Inside GPT-2: Decoding the Neurons Orchestrating Language

Unraveling the intricate web of neurons in GPT-2 Small uncovers a fascinating tale of organization amidst chaos. The model's final multi-layer perceptron (MLP) unveils a legible routing program, comprised of 27 named neurons arranged into a three-tier exception handler. Yet, the more than 3,000 residual neurons continue to hold the knowledge in a tangled state. So, what does this mean for language processing?

A Deeper Look into Neuron Roles

Let's apply some rigor here. The 3,072 neurons can be broken down with precision: five core neurons work to reset vocabulary toward function words, ten differentiators act like gatekeepers, suppressing incorrect candidates, five specialists identify structural boundaries, and seven consensus neurons oversee distinct linguistic dimensions. This meticulous breakdown reveals more about GPT-2's inner workings than many would expect.

The crossover between consensus and exception, where the MLP's role shifts from beneficial to detrimental, is statistically significant. Bootstrap analysis shows that the crossover is sharply defined, with confidence intervals excluding zero at all consensus levels. The shift occurs between the fourth and fifth consensus neurons, a mark of how delicately balanced this system is.

Rethinking the Role of "Knowledge Neurons"

But what they're not telling you: those so-called "knowledge neurons" identified by Dai et al. in 2022, located in layer 11, aren't about storing facts. Instead, they function more like a sophisticated routing infrastructure, amplifying or dampening signals originating from the residual stream of attention. This process scales with contextual constraints, highlighting the complexity of language processing within GPT-2.

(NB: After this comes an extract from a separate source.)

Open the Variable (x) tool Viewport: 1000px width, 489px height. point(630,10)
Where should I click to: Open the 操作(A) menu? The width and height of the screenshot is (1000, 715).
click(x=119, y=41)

A garden-path experiment further complicates our understanding. GPT-2 exhibits a reversed garden-path effect, immediately using verb subcategorization. This aligns with the exception handler operating at token-level predictability over syntactic structure. Such findings not only challenge traditional linguistic theories but also raise questions about how machines interpret language cues.

Implications for Deeper Models

this intricate architecture only solidifies at the terminal layer in GPT-2. As models grow more complex, such as with deeper variants of GPT, we can predict similar structures will crystallize at the final layer, not at any preceding ones like layer 11. This recurring pattern suggests a fundamental property of transformer models, one that could guide future architectural designs.

Color me skeptical, but can we truly rely on a model whose knowledge remains so entangled? The answer lies in the ongoing development and refinement of transformer architectures. As we continue to dissect and understand these neural networks, there's potential for more precise language models. Yet, the complexity of these systems warrants caution in their deployment and interpretation.